--- START Provided entries ---

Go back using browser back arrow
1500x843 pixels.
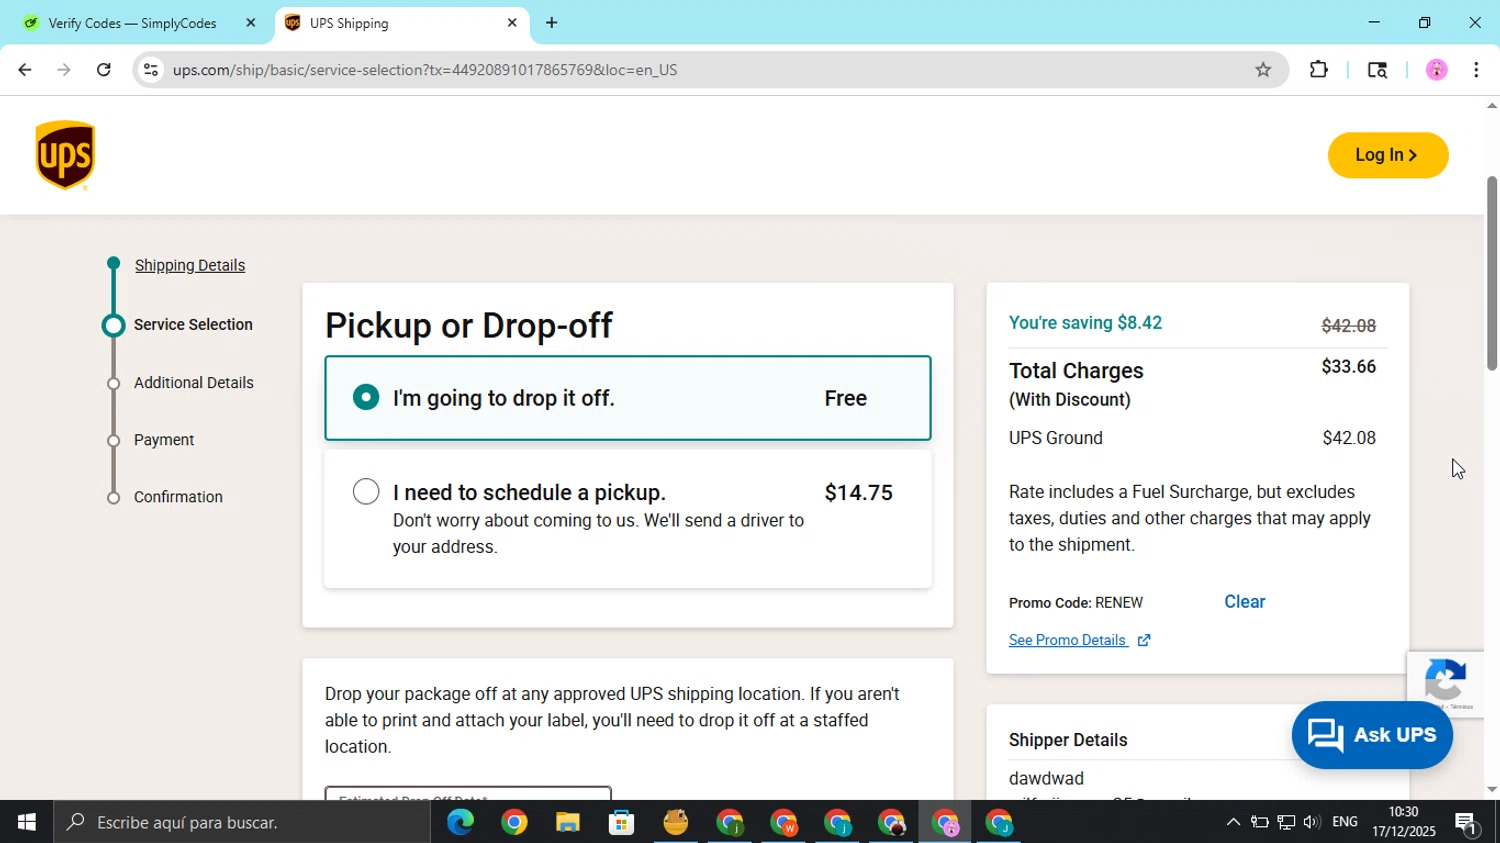pos(24,70)
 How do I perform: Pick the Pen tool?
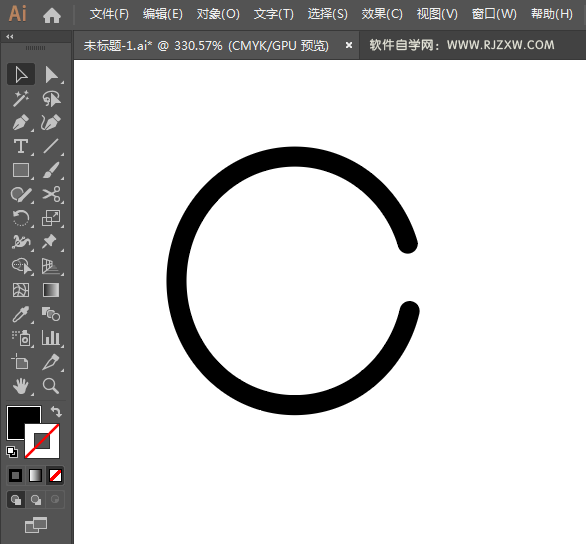tap(21, 123)
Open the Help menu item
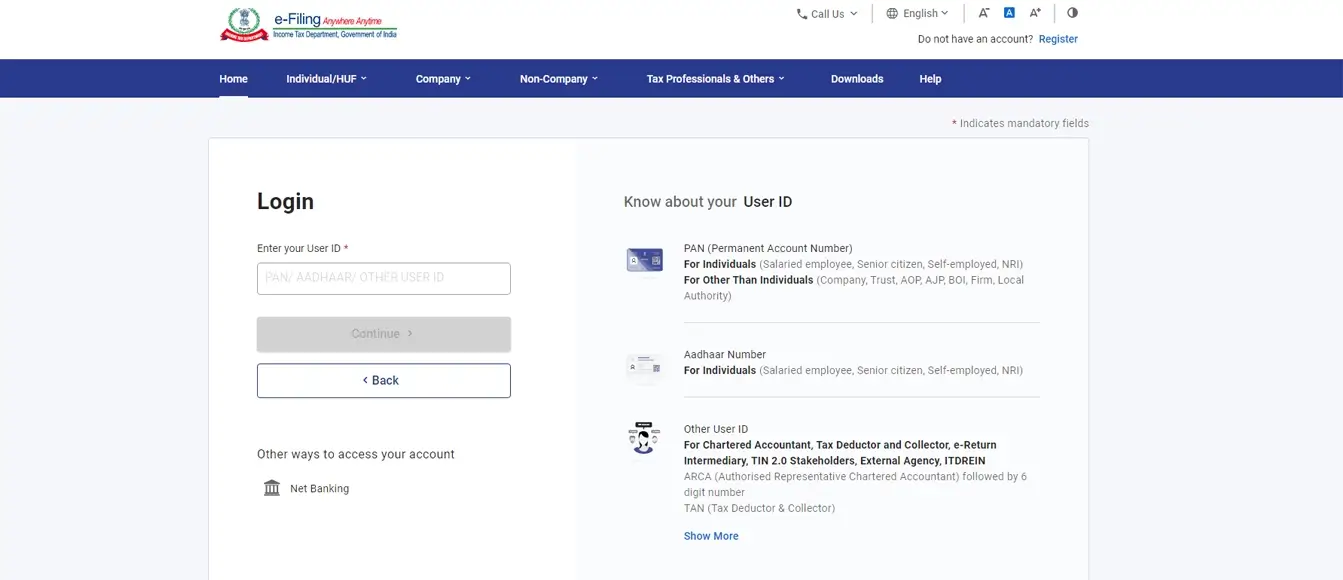The height and width of the screenshot is (580, 1343). [x=929, y=78]
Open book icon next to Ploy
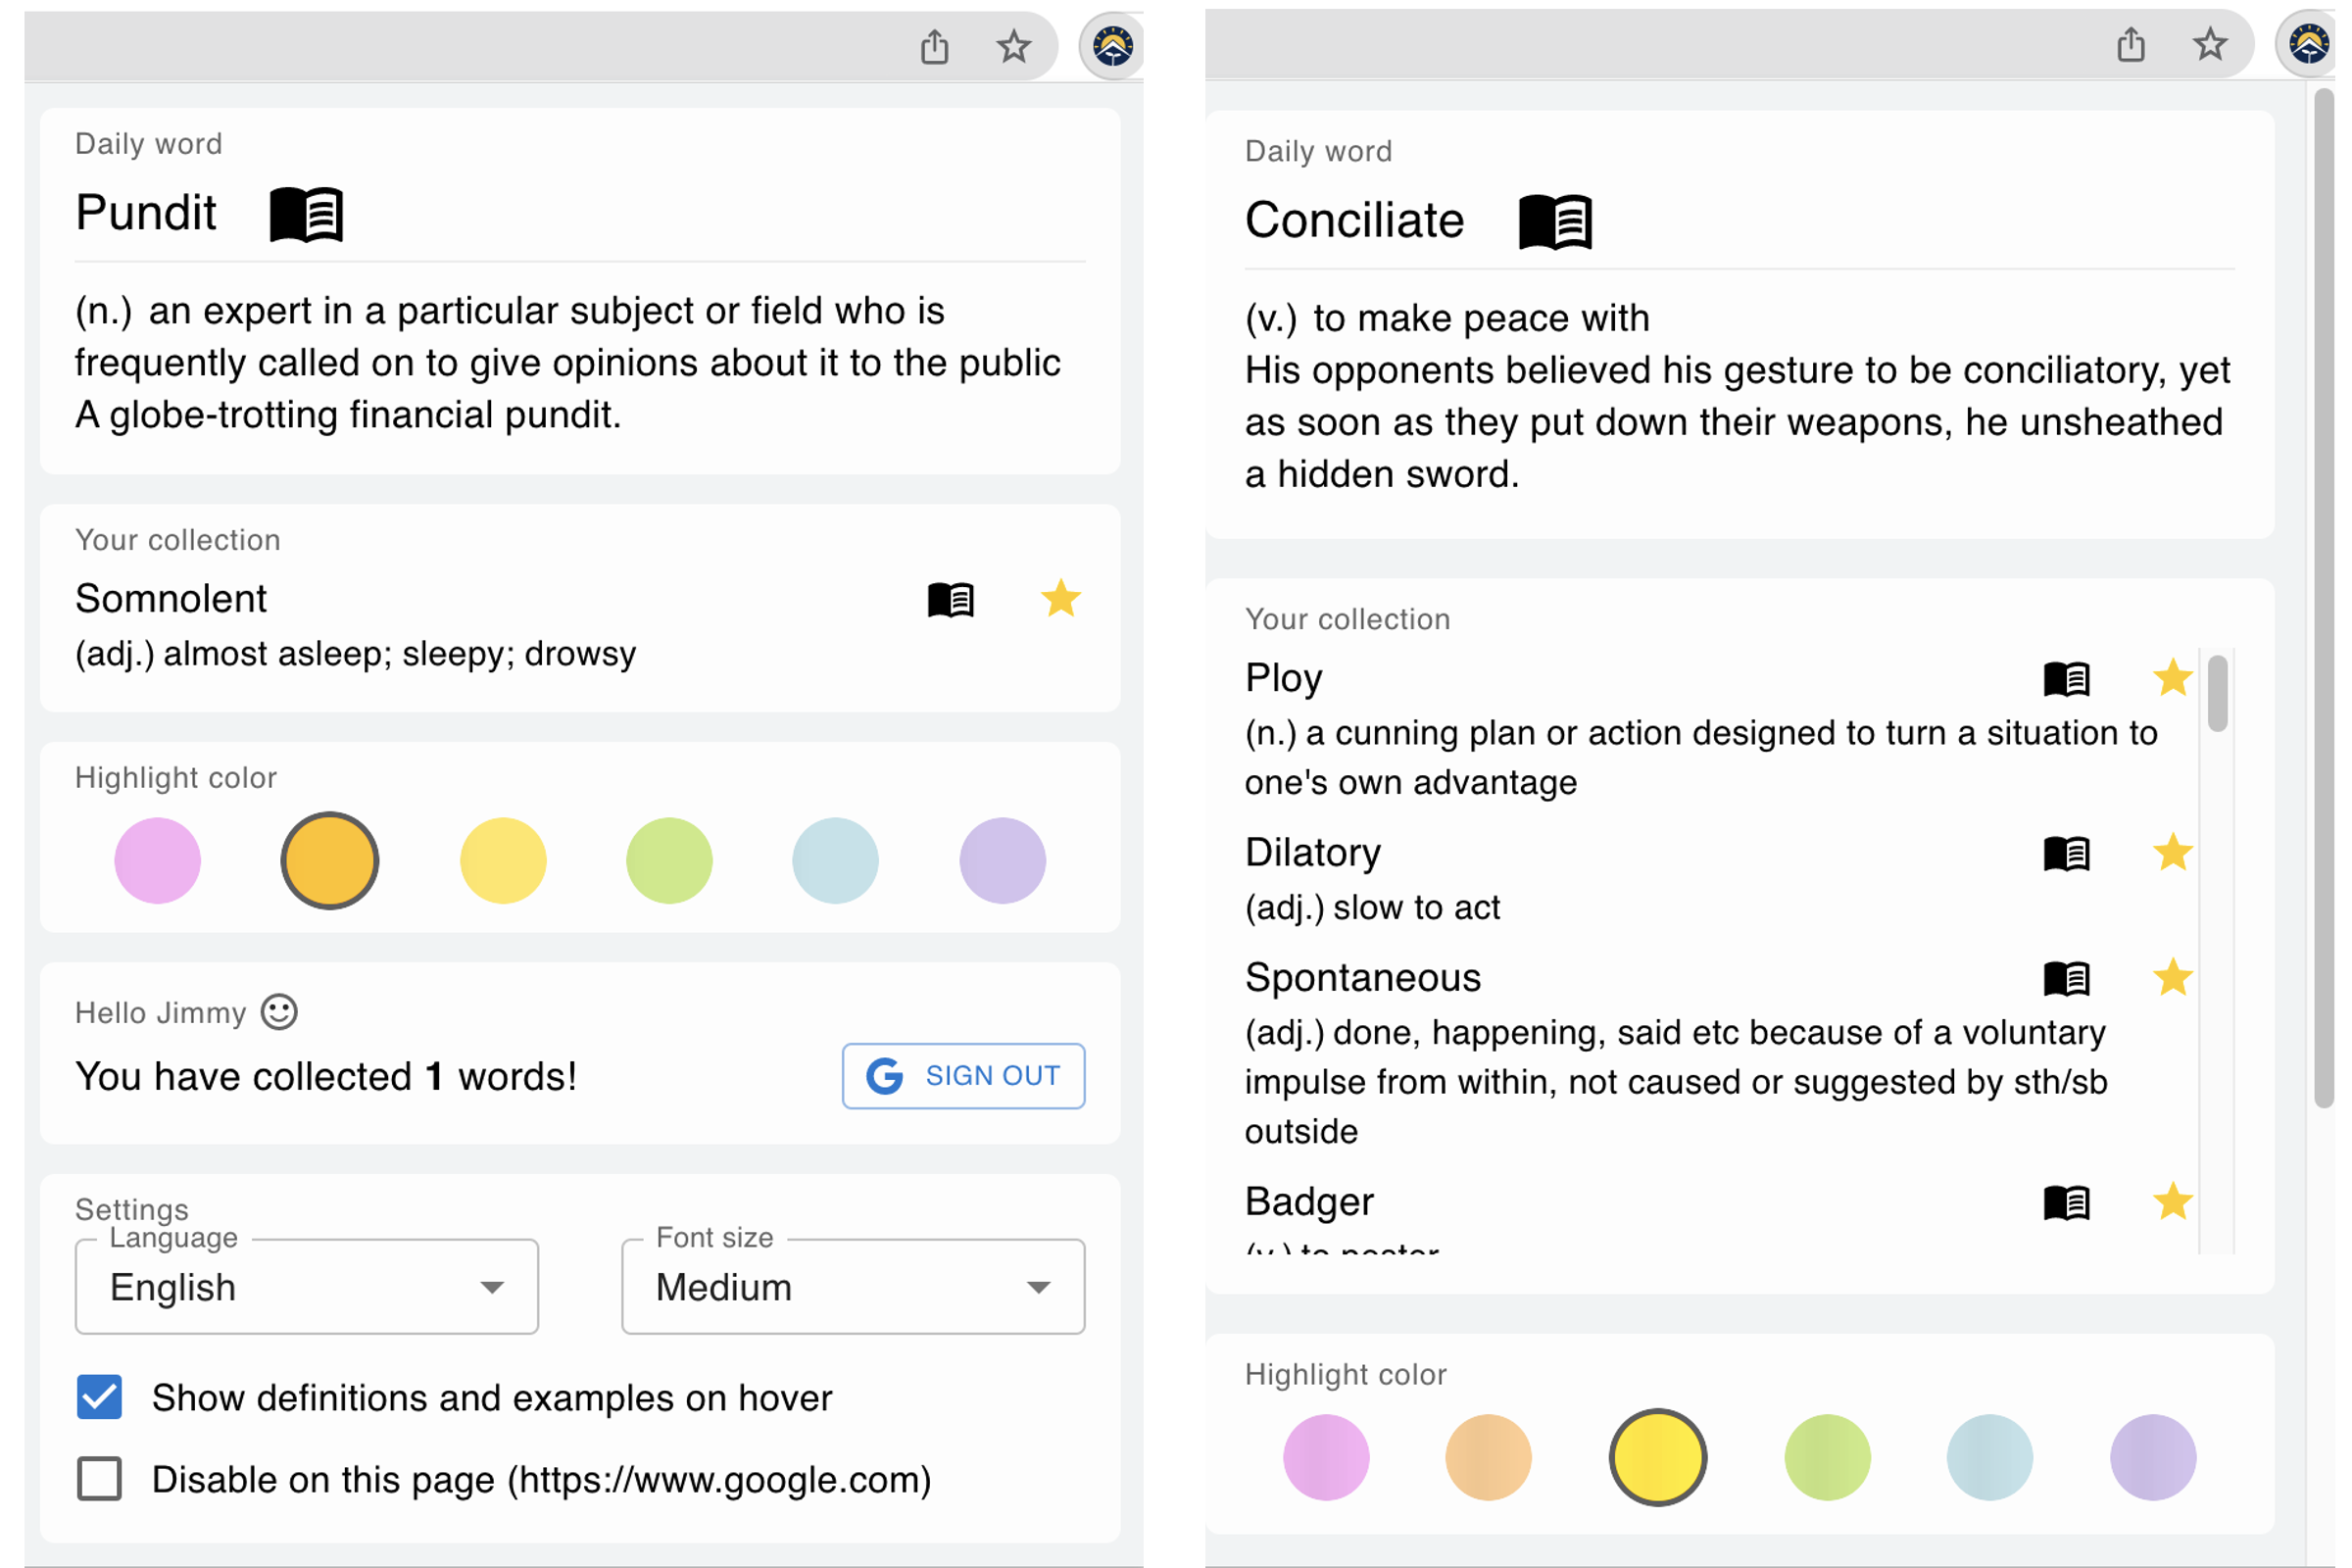 pyautogui.click(x=2066, y=679)
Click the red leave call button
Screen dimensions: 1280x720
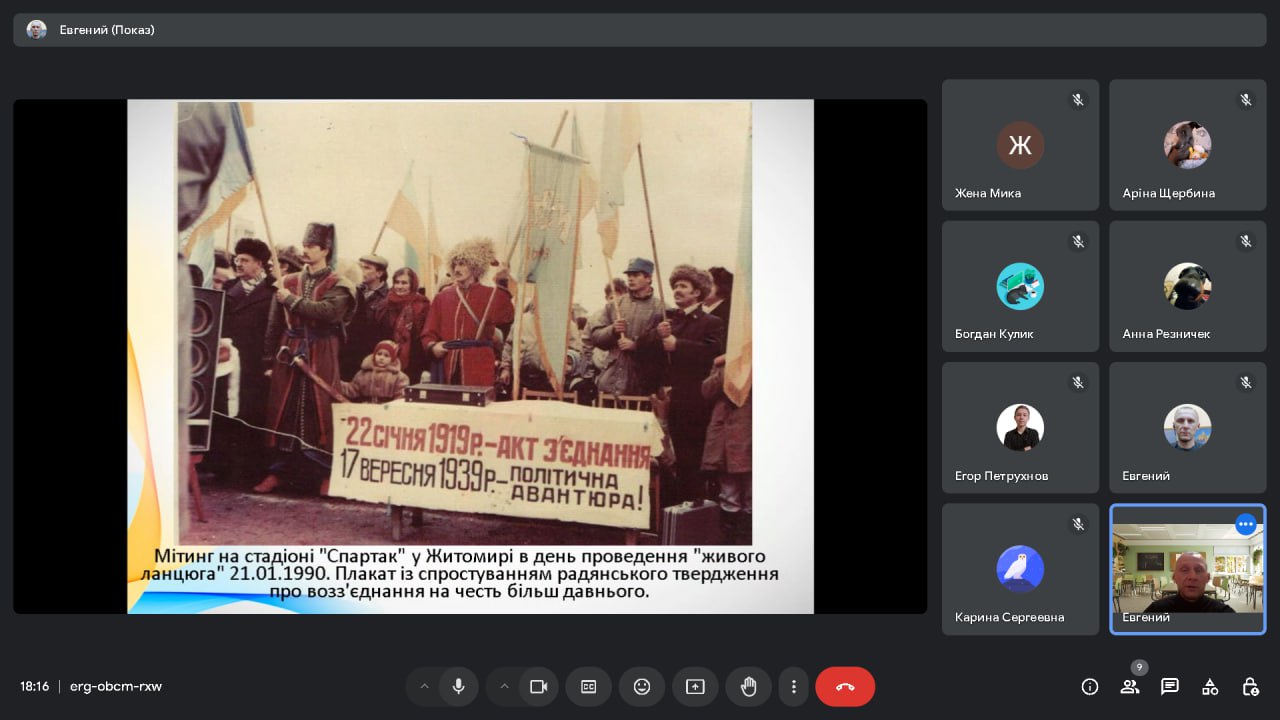coord(845,686)
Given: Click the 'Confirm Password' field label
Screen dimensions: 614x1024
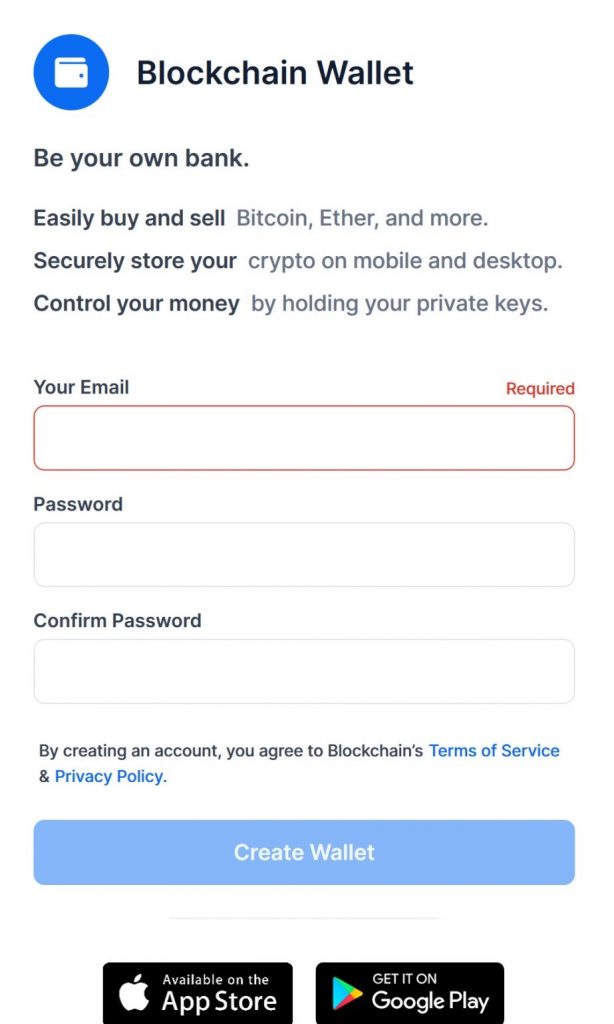Looking at the screenshot, I should pos(118,620).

--- END Provided entries ---

▶ Instructions for the task
Swap "label" for "caption" in the part that opens with the line containing "Given: Click the" and runs to the end of the lines, changing nothing else and leaving out the pictures.

▶ Final answer
Given: Click the 'Confirm Password' field caption
Screen dimensions: 614x1024
Looking at the screenshot, I should pos(118,620).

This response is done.